EXTRAIT DU DOCUMENT:
▼▼▼

On observe une tendance croissante à la restriction et à l’interdiction de l’utilisation des sacs plastiques dans le monde entier. À la mi-2018, plus de 127 pays avaient adopté des réglementations limitant leur utilisation, soit une multiplication par plus de trois au cours de la dernière décennie.
Les derniers adhérents sont Jakarta, la capitale de l’Indonésie, deuxième plus grand pollueur de déchets plastiques dans les océans, et le Japon, qui se classe deuxième pour le volume d’emballages plastiques à usage unique par personne. Le 1er juillet, Jakarta et le Japon ont tous deux interdit l’utilisation de sacs en plastique gratuits aux caisses de sortie.
Ces récentes politiques à Jakarta (une interdiction pure et simple) et au Japon (une surtaxe) sont des mesures importantes prises par les politiciens pour s’éloigner d’une économie linéaire dans laquelle les ressources sont souvent utilisées une fois puis jetées. Elles devraient en effet permettre de réduire le nombre de sacs en plastique qui finissent dans les décharges, bouchent les réseaux d’égouts, gâchent nos paysages, se dégradent en pollution microplastique secondaire et tuent la faune. Elles pourraient également sensibiliser les consommateurs à l’environnement.
Malgré les bonnes intentions de ces nouvelles règles, les interdictions de sacs plastiques sont problématiques pour quelques raisons.
1. Ils ne sont pas les plus grandes sources de pollution plastique
Les déchets plastiques sont en effet un problème très sérieux. Les humains utilisent pas moins de 1 trillion de « sacs de caisse » à usage unique, soit environ 128 par personne et par an. Le total de tout le plastique à usage unique est beaucoup plus important, soit 150 millions de tonnes par an. Pensez-y, cela représente 19,23 kg de bouteilles, de couverts, de pailles, d’emballages et autres à usage unique pour chaque personne sur la planète.
Cependant, les dernières recherches montrent que les sacs en plastique ne représentent qu’une fraction des débris marins dans les eaux du Grand Jakarta. Les emballages et les sacs en plastique minces ou épais constituent un peu plus de 13,5 % de tous les débris trouvés et 8,5 % de leur poids.
Au Japon, les sacs à provisions en plastique ne représentent qu’environ 2 % de tous les déchets plastiques produits dans le pays.
De plus, alors que les sacs en plastique sont visibles pour nous tous, nous devons nous rappeler que ce qu’ils contiennent est souvent plus nocif pour l’environnement que les sacs eux-mêmes. Par exemple, les produits dont l’emballage et le contenant sont en plastique lourd peuvent peser plusieurs fois plus que le sac. Ou considérez les articles eux-mêmes, des solvants de nettoyage toxiques aux fraises importées à fort kilométrage alimentaire, en passant par le soda dans une canette en aluminium.

▲▲▲

CONSIGNE ÉCRITE A:
Dans l'extrait sur les interdictions de sacs plastiques, remplacez « fraises » par « tomates » et reproduisez le passage qui va de « Au Japon, les » jusqu'à « canette en aluminium. ».
CONSIGNE ÉCRITE B:
Rédigez la suite de l'extrait consacré aux interdictions de sacs plastiques, à partir de sa dernière phrase.

Entrées du jeu de données:
▼▼▼

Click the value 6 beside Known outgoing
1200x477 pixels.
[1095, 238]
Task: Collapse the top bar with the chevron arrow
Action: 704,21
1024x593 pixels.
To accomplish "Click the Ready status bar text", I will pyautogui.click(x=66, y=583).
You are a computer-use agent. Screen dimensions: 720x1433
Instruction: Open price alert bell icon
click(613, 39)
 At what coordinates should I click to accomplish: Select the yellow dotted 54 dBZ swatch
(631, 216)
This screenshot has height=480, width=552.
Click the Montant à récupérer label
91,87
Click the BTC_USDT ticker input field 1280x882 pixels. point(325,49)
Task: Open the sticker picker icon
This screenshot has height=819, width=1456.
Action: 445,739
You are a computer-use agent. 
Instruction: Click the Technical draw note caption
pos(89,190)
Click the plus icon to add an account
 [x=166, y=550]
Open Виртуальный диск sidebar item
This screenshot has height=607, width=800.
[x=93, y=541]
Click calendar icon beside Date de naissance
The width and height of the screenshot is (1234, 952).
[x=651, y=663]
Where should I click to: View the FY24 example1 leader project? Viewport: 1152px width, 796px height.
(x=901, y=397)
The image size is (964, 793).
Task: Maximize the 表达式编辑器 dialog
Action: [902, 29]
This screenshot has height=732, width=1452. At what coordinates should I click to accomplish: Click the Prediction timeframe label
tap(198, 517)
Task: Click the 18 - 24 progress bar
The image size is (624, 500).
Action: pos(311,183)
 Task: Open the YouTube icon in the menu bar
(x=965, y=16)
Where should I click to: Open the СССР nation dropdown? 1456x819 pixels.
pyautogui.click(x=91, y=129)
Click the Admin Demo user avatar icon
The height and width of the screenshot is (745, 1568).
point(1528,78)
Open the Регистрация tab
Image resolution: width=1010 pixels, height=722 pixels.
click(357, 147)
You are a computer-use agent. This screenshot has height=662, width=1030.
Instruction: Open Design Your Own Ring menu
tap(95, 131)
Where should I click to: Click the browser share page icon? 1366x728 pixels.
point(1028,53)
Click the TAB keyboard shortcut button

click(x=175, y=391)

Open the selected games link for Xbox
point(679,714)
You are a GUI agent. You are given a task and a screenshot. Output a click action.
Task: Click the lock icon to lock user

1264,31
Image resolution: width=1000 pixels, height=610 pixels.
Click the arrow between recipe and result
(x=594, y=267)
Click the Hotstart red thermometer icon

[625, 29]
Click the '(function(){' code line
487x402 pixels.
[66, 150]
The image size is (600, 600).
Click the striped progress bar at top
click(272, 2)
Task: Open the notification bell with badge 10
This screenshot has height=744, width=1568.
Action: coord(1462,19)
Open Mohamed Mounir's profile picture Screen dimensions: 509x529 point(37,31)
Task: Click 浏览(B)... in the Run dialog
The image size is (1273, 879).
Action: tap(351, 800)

▲▲▲

RÉSULTAT ATTENDU A:
Au Japon, les sacs à provisions en plastique ne représentent qu’environ 2 % de tous les déchets plastiques produits dans le pays.
De plus, alors que les sacs en plastique sont visibles pour nous tous, nous devons nous rappeler que ce qu’ils contiennent est souvent plus nocif pour l’environnement que les sacs eux-mêmes. Par exemple, les produits dont l’emballage et le contenant sont en plastique lourd peuvent peser plusieurs fois plus que le sac. Ou considérez les articles eux-mêmes, des solvants de nettoyage toxiques aux tomates importées à fort kilométrage alimentaire, en passant par le soda dans une canette en aluminium.

RÉSULTAT ATTENDU B:
2. Les consommateurs peuvent se tourner vers des alternatives plus mauvaises
Les preuves des restrictions précédentes sur les sacs en plastique montrent que cela réduit leur utilisation, mais entraîne parfois plus de dommages environnementaux si les clients se tournent vers d’autres matériaux avec des empreintes de ressources plus importantes.
La fabrication des sacs en papier peut nécessiter 400 % d’énergie en plus, sans parler de la récolte des arbres et de l’utilisation de produits chimiques nocifs dans la production. La culture du coton « nécessite des terres, d’énormes quantités d’eau, des engrais chimiques et des pesticides ».
Les sacs en plastique utilisent des combustibles fossiles, une ressource non renouvelable, et sont permanents, entrant dans le flux des déchets pour toujours. Ils peuvent causer plus de pollution sur terre et dans les cours d’eau, mais ont moins d’effet sur le changement climatique et l’utilisation des sols que d’autres types de sacs.
Les sacs biodégradables, de façon peut-être surprenante, pourraient être « la pire option » en termes d’impact sur le climat, d’atteinte aux sols, de pollution de l’eau et d’émissions toxiques.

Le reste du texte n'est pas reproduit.